┌─ Source excerpt

Technology in Pedagogy, No. 7, February 2012
Written by Kiruthika Ragupathi
Text-to-speech (TTS) is not anymore the nasal and metallic robot-like voice with which it is often associated. Although text-to-speech technology may not yet have reached the quality level at which it can be used to read very long texts, it is definitely effective enough for use in dynamic and interactive presentations.
Whether you are tired of recording the same sentence for the umpteenth time because you keep stumbling over the same tongue twister, are generally feeling unsure about your diction, or simply want to introduce some variety in your presentations, if your budget does not allow hiring professional voice actors, instructors should look into should use text-to-speech, says A/P Stéphane Bressan from the School of Computing, National University of Singapore.
Text-to-speech narrations are set to overtake professional voice narrations for use in eLearning presentations. With the variety of many good quality voices available for different genders, accents and languages, one can easily author presentations with professional sounding narration. Simulating multiple commentators and discussions with such presentations is also easily achievable with this technology. In this session, A/P Bressan highlighted on why and how he uses Text-to-speech in his presentations, and showcased on how he integrates it into PowerPoint and Breeze presentations.
Setting the framework
A/P Bressan started the session with an example comparing the quality of various TTS voices from early days to the most recent and explained how technology has moved away from using narrations that sound robotic to the more professional voices. He also showcased other examples to illustrate the possibilities of using TTS to engage student learners. This helped set the framework on what could be achieved using the TTS technology. For instance, how it can be used to create a take away list of vocabulary and be made available to students as podcasts, iPods, MP3 audio, enabling students to listen to such vocabulary them while on the move.
It is not just about creating these TTS voices but more importantly on how these can be integrated into the presentations. Therefore, it is also important to see how these voices can be integrated and combined to be used in PowerPoint presentations. When integrating TTS with PowerPoint presentations, there is an issue of coordination as it is not easy to have the sound and the display be synchronized. In an ideal situation, as the text is being typed, it would be good to sync the audio accordingly. He explained on how this would be difficult to achieve as a lot would invariably depend on the hardware used. Hence, A/P Bressan explored using TTS in other applications like the Adobe Presenter (Breeze).
Text-to-speech (TTS) technology
TTS or Text-to-speech system is the name given to a system that can synthesize speech from text, those that can read text in the natural language and translate it to a sound in a wav file or mp3 file. The technology that is being used in TTS is SAPI (Speech Application Programming Interface). SAPI is the Microsoft standard interface to both speech recognition and speech synthesis applications. Since 2000 computers using Windows have SAPI 5, and this interface is built into the windows OS for all voice applications – voice recognition or speech synthesis. Text-to-speech tools on Windows also use SAPI to integrate with other software such as Microsoft Office like PowerPoint.
A/P Bressan also pointed how the technology is sophisticated enough to determine the pronunciation of specific based on the part of speech of each word in the text. In particular, the system is able to determine parts of speech for each word based on the context and can expand known abbreviations. Again, he illustrated how the technology was able resolve ambiguities with ease by using example.
Examples of TTS systems
A TTS system comes in two parts – The software to generate the sound files from the text and importantly, the voices. Listed below are some of the available TTS systems:
- TextAloud 3.0 (www.nextup.com)
- CoolSpeech 5.0 (http://www.bytecool.com)

└─
┌─ Stored records

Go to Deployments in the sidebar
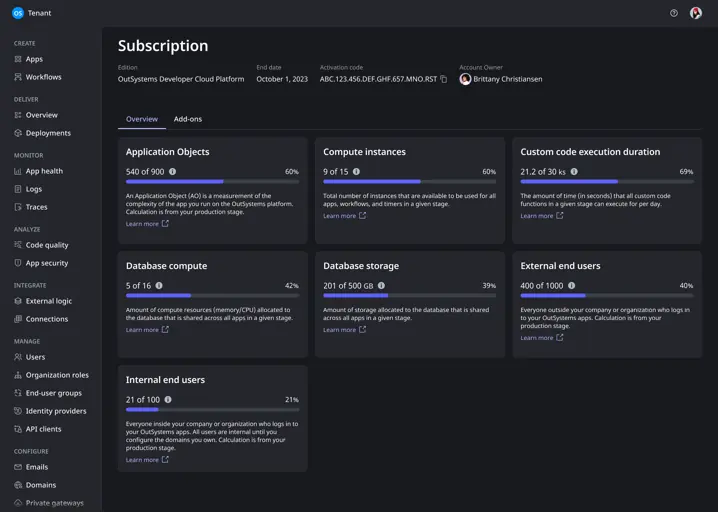The width and height of the screenshot is (718, 512). tap(48, 133)
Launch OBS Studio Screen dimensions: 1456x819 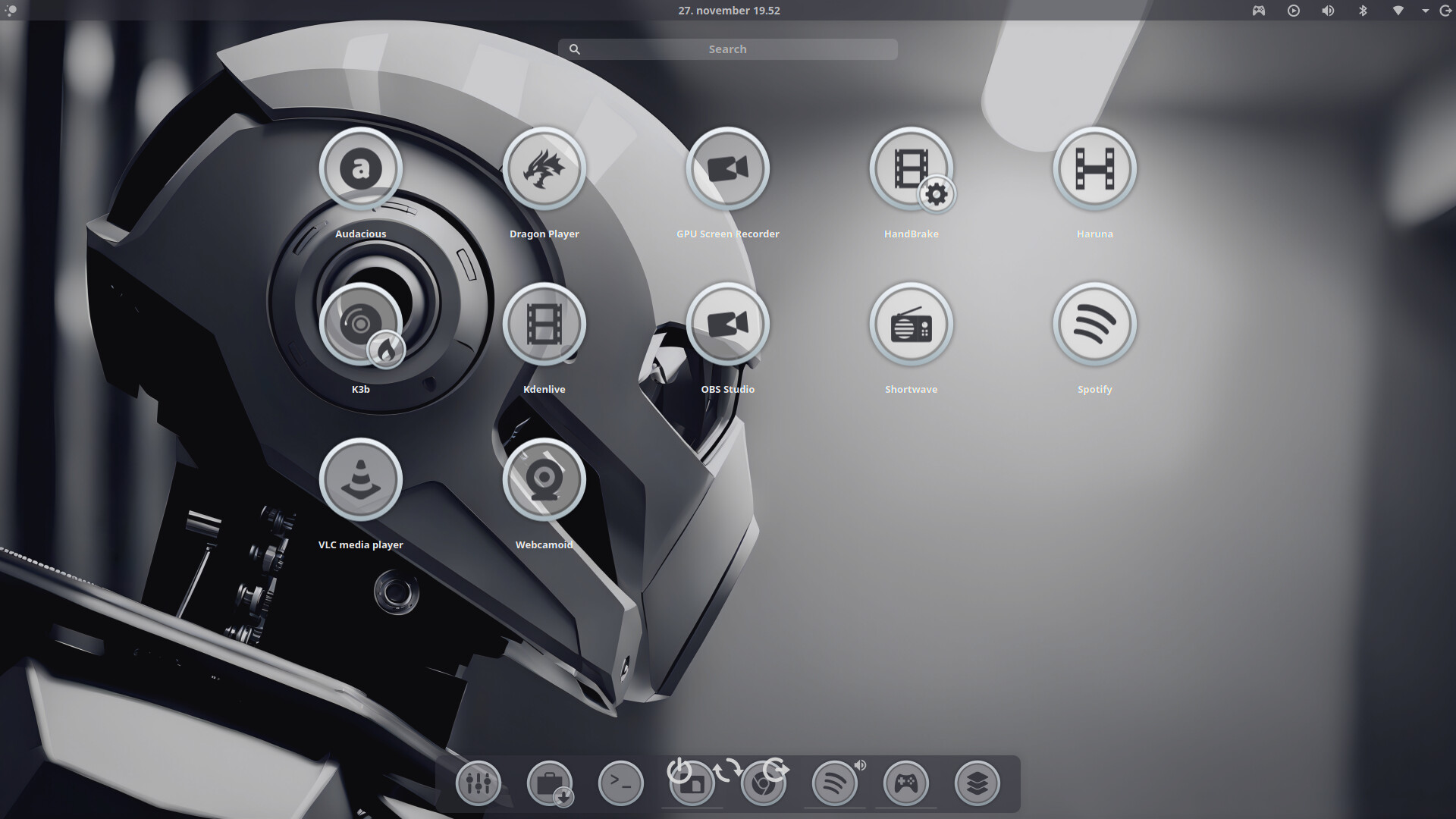(727, 325)
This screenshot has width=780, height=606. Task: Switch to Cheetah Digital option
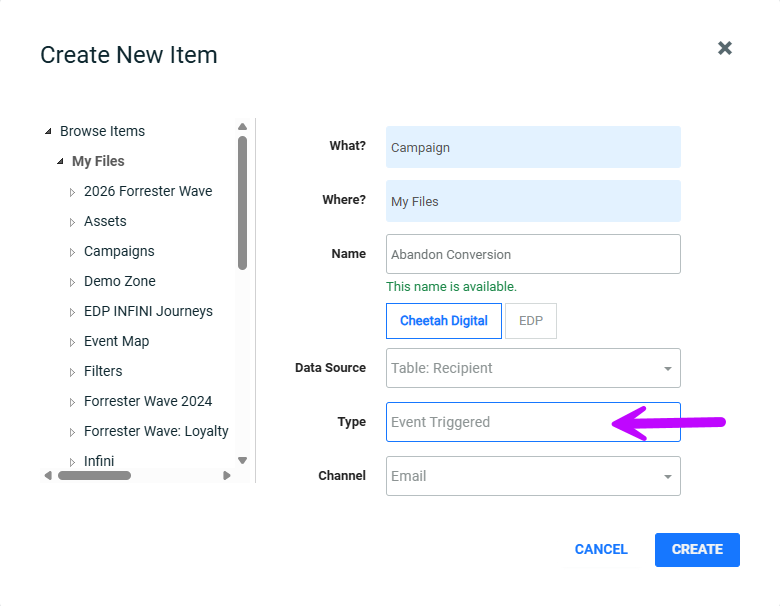click(x=444, y=321)
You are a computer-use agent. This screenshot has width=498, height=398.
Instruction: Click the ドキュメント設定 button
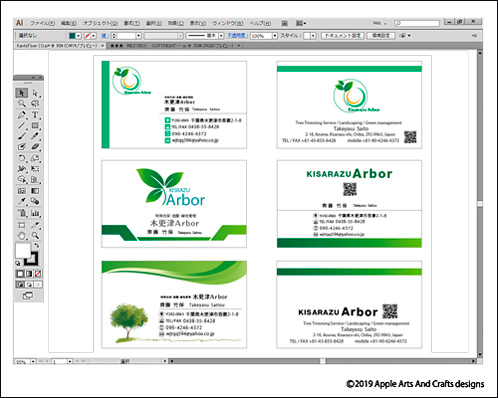point(342,35)
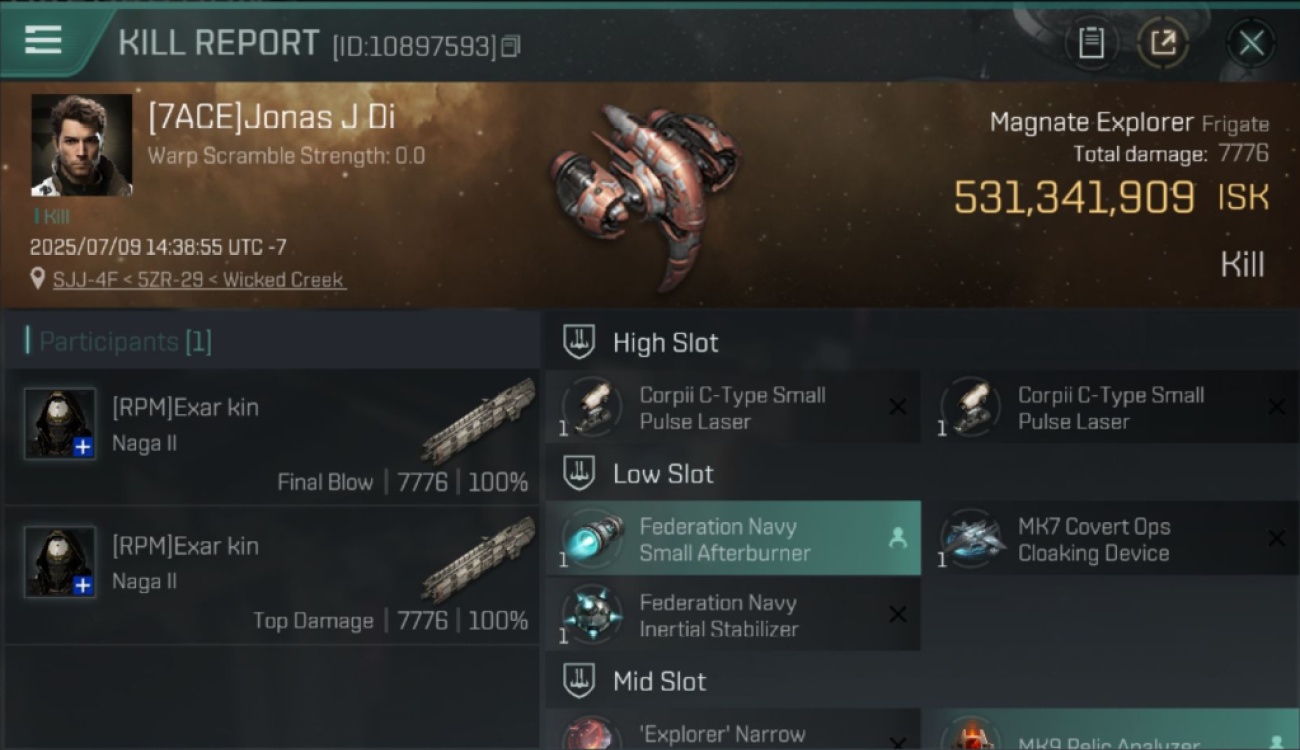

└─

• [Instruction A]: According to the article on text-to-speech, why did A/P Bressan look at using TTS in applications like Adobe Presenter (Breeze)? Answer in one to three sentences.
• [Instruction B]: Continue the article on text-to-speech from the point where it stops.
The records have no connection to the article on text-to-speech.

• [Reply A]: When TTS is combined with PowerPoint, it is hard to keep the sound and the display synchronized. Matching the audio to the text as it is typed would be difficult because much depends on the hardware used, so he turned to other applications such as Adobe Presenter (Breeze).

• [Reply B]:
- TextSound 2.0 (http://www.bytecool.com)
- VoiceText (http://www.neospeech.com)
- 2nd Speech Center (http://www.zero2000.com)
However, A/P Bressan’s choice is TextAloud, as it offers a simple and easy interface. It supports both SAPI4 and SAPI5 voices and allows for changing pitch, tone, volume, rate speed, and emphasis in a voice. The application exports sounds to mp3 and wav file formats. It also offers the possibility to change voice within a text and to develop your own vocabulary particularly when special characters and acronyms are used. Interestingly the software also allows for batch conversion – the capability to create voice files for the corresponding text files compiled in a folder.
The interface is simple with a window for entering text along with 2 buttons to Play and Save. Text from a PDF document can be imported over to the window, and then the application converts the text to speech. To make changes to the reading, you can use XML.
XML TTS could be used to provide instructions to the TTS engine in order to control what is happening and uses tags to provide such information to the system. Based on the context, the XML will be able to indicate to the program on how to speak (e.g., how to pronounce ‘record’ as a noun, verb etc.).
It supports a variety of tags – to control the state of the current voice like Volume, Rate, Pitch, Emphasis, and Spell; to insert special items like Silence and Pronunciation directly; to provide context to the voice; and to provide variations to the language. For example when special acronyms or names need to be used, then special instructions in the form XML tags can be used. It would be painful to learn to write these tags, especially for non-programmers. However the application interface allows for easy insertion of tags using the menu bar.
Regardless of the software tool that is used for conversion, it is important to have good voices and therefore investing in voice packages (which is not free) is necessary. The free voices from Microsoft are the typical robot-like monotone voices, but the voices available from companies like AT&T, Cepstral, NeoSpeech, Acapela and others are of premium quality.
Pedagogical advantages that TTS technology offers
How can it be used?
- One simple way is to use Insert sounds into the PowerPoint slides.
- Another way is to use to record voice narrations for eLearning lessons, for e.g., in Adobe presenter / Breeze where “import audio” feature from the Presenter Tab can be used to easily embed audio narrations on a slide-by-slide basis.
How A/P Bressan uses the TTS technology in his lectures:
- Idea is to have a mixed voice lecture, as very often you, as an instructor, wonder why you would need to read the slides aloud. It is obvious that students can read the slides much faster than the instructor. However, for courses that use symbols, the symbols would need to be read out aloud to students. Therefore, it would be nice if someone could read the slides for you so as to wake the students up, and help them to follow, and follow along with the slides.
And particularly when it involves long texts that need to be read, then it becomes rather boring for the students. As students are not very familiar with symbols and languages when they are new to such concepts, it becomes imperative for instructors to read these out to the students. Using TTS voice narrations instead of the instructor reading it aloud, captures the student interest very easily and also breaks the monotony while also giving the instructor the break – thus making it advantageous to both the instructor and the student.
- Having two voices promotes the idea of discussion – sort of triggers the argumentative part of the mind. For example, when he teaches database he needs to explain to his students on how to translate request queries into a machine language for the computer (e.g., SQL). Based on the question displayed to the students during the presentation, instead of just displaying the program snippets to students, it makes it interesting to use TTS voices to read out the program snippet in class – capturing students’ interest and attention.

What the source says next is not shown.